Detailed description of the invention
The present invention is described in detail with specific embodiment below in conjunction with the accompanying drawings.
Embodiment 1:
A kind of preparation method of the metal organic macrocycle crystalline material for resolving chiral amine, the method first synthesis of chiral Part (1R, 2R)-H2L, this chiral ligand (1R, 2R)-H2L is R type, is specially (1R, the 2R)-N-2-hydroxyl-3-tert-butyl group-5- (4-pyridine) benzylidene-the N '-2-hydroxyl-3-tert-butyl group-5-(4-pyridine) benzyl-cyclohexanediamine, then passes through solvent thermal Method prepares the metal organic macrocycle crystalline material for resolving chiral amine, comprises the following steps:
(1) chiral ligand (1R, 2R)-H2The preparation of L:
1. 151mg (1R, 2R)-cyclohexanediamine one side hydrochlorate is joined in 20ml absolute methanol, dissolve, be configured to matter Amount concentration is the solution of 7.55mg/ml, then is slowly added dropwise the 3-tert-butyl group-2-hydroxyl-5-(4-that mass concentration is 12.75mg/ml Pyridine) benzaldehyde absolute methanol solution 20ml, at 70 DEG C, heating reflux reaction 6h, is spin-dried for, and washs with absolute ether, mistake Filter, dries, obtains intermediate product 1b ';
2. the intermediate product 1b ' above-mentioned steps 1. prepared is dissolved in 150ml absolute methanol, adds in three batches at 0 DEG C 400mg sodium borohydride, is sufficiently stirred for 2h, is spin-dried for, and adds water stirring 10min, repeatedly extracts with ether, organic facies anhydrous slufuric acid Sodium is dried, and is spin-dried for, and prepares intermediate product 1c ';
3. the intermediate product 1c ' above-mentioned steps 2. prepared is dissolved in 50ml absolute methanol, adds 20ml mass concentration For the 3-tert-butyl group-2-hydroxyl-5-(4-pyridine) the benzaldehyde absolute methanol solution of 12.75mg/ml, it is heated to reflux anti-at 70 DEG C Answer 6h, rotation that major part methanol solvate is evaporated off, residual reaction drop is entered in water, i.e. has khaki solid to separate out, filter, dry I.e. prepare chiral ligand (1R, 2R)-H2L:(1R, 2R)-N-2-hydroxyl-3-the tert-butyl group-5-(4-pyridine) benzylidene-N '-2- Hydroxyl-3-the tert-butyl group-5-(4-pyridine) benzyl-cyclohexanediamine;
Prepare chiral ligand (1R, 2R)-H2The reaction equation of L is:
(2) preparation of metal organic macrocycle crystalline material:
Chiral ligand (1R, the 2R)-H of gained is prepared by step (1)2L and two acetate hydrate zinc (Zn (OAC)2·2H2O) press Mol ratio is 1: 2, joins and fills 2mlN, in the sample bottle of dinethylformamide and 2ml absolute methanol mixed solution, its In, chiral ligand (1R, 2R)-H2The molar concentration of L is 0.05mol/L, screws bottle cap, be placed in by sample bottle after fully dissolving In 80 DEG C of baking ovens, after isothermal reaction 12h, take out sample bottle, be cooled to room temperature, be filtered to remove reactant liquor, by gained crystal second After ether washing for several times, it is placed in air and dries, i.e. prepare the metal organic macrocycle crystalline material with chiral separation function.

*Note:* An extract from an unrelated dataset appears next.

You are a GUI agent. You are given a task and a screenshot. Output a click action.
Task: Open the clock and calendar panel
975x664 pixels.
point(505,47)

Chiral ligand (1R, the 2R)-H that in the present embodiment, step (1) prepares2L,1HNMR(CDCl3) δ: 8.62-8.60 (d, 2H, pyridy1H), 8.55-8.54 (d, 2H, pyridy1H), 8.51 (s, 1H, ArH), 7.61 (s, 1H, ArH), 7.44- 7.43 (d, 2H, pyridy1H), 7.43-7.38 (m, 4H, pyridy1H+ArH), 7.13 (s, 1H, ArH), 4.15-3.96 (dd, 2H, MethyleneH), 3.14-2.86 (m, 2H, cyclohexadecy1H), 2.29-2.26 (d, 1H, Cyclohexadecy1H), 1.90-1.73 (m, 5H, eyclohexadecy1H), 1.49 (s, 9H, CMe3), 1.44-1.40 (m, 2H, cyclohexadecy1H), 1.33 (s, 9H, CMe3),13C NMR(CDCl3) δ: 166.07,161.63,158.80, 150.37,150.17,148.82,148.28,138.69,137.86,128.51,128.45,127.88,124.92,124.85, 124.17,121.17,119.10,74.13,61.35,50.88,35.31,35.03,34.25,30.88,29.59,24.84, 24.54,15.50.FTIR (KBr pellet, em-1): 3411 (w), 3205 (m), 2935 (s), 2860 (s), 1630 (s), 1565 (s), 1464 (s), 1443 (s), 1400 (m), 1360 (m), 1319 (m), 1257 (m), 1229 (m), 1171 (m), 1115 (m) 1078 (m), 992 (m), 890 (m), 821 (s), 710 (w), 622 (s), 512 (m) .ESI-MS:m/z591.37 (Calcd m/ z590.36for[L+H]+)。

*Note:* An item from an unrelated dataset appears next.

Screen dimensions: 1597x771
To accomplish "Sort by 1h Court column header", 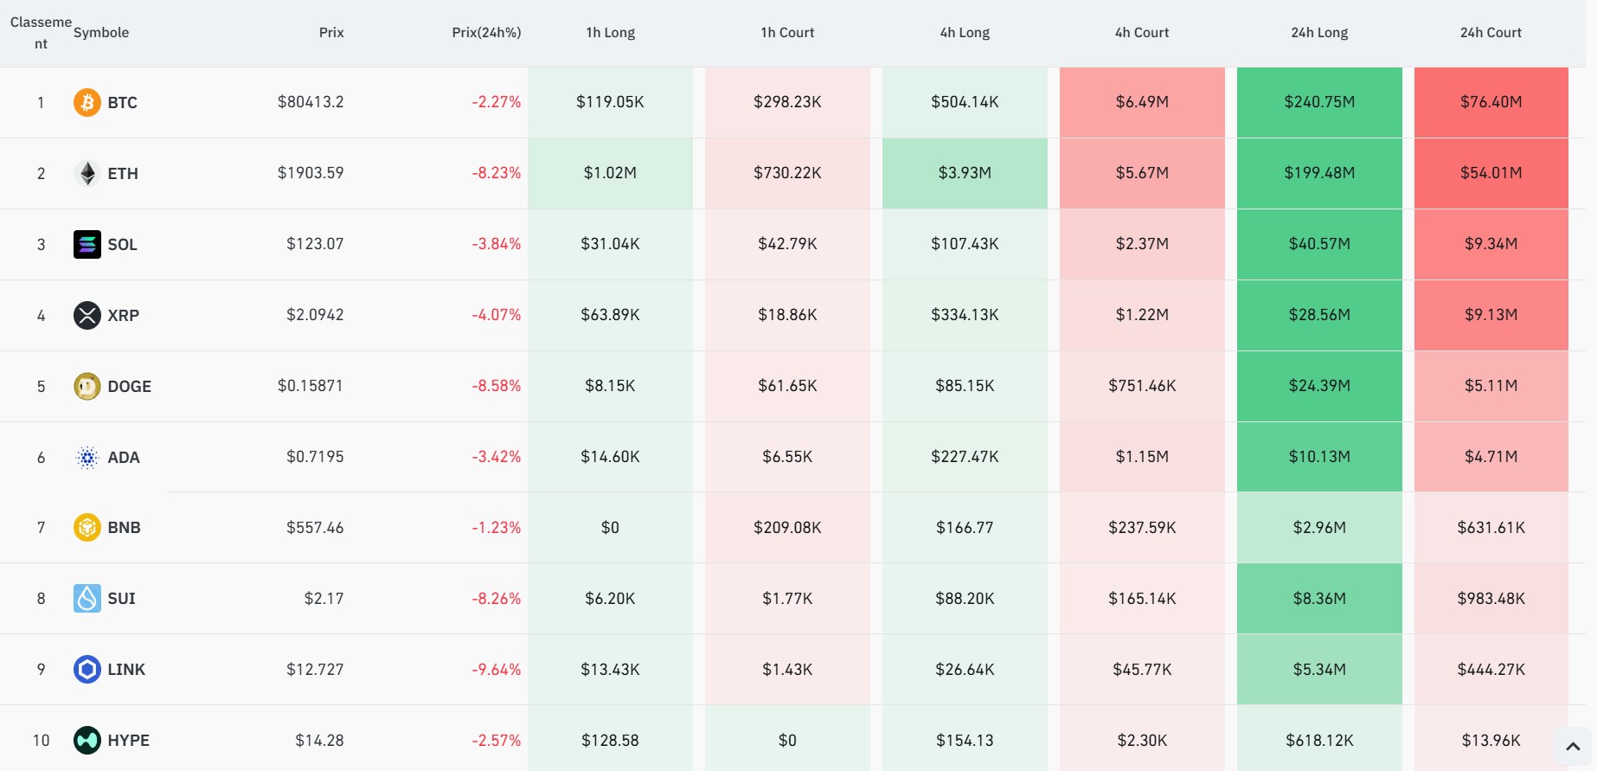I will tap(787, 33).
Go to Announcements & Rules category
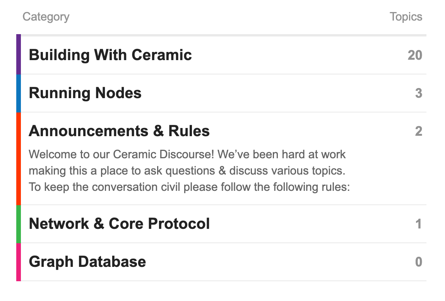Screen dimensions: 445x301 [x=119, y=131]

The present embodiment prepares the crystal structure of gained metal organic macrocycle crystalline material as depicted in figs. 1 and 2, and metal is organic Macro ring crystalline material crystallizes in tripartite chiral space group R3, and an asymmetric cell is contained within 1/3rd molecules, and presents It it is a tubular structure.Zn takes at center a quadrangular pyramid coordination configuration, and transverse plane is by the N of a ligand L2O2Donor occupies, Axial location is coordinated with another ligand L pyridine nitrogen atom.Each ZnL unit uses a terminal pyridine groups to be coordinated with Zn And forming six aggressiveness, another pyridine is not coordinated.These ring-type six aggressiveness external diameters are 4.1nm, high 1.19nm, internal diameter 1.20nm.Adjacent Zn interatomic distance isWithThe interatomic distance of relative Zn isTwo Individual independent Zn center is in N2O2Above the plane formedAnd point to pyridine groups.ZnN2O2The horizontal face formed with Coordination pyridine interannular dihedral angle be 22.39 ° and 25.65 °, and be not coordinated pyridine interannular dihedral angle be 28.47 ° and 28.51 °, six pairs of tert-butyl groups of six L parts arrange in an orderly manner and cover in the both sides of ring-type six aggressiveness along crystallography triad, And produce six hydrophobic cavities.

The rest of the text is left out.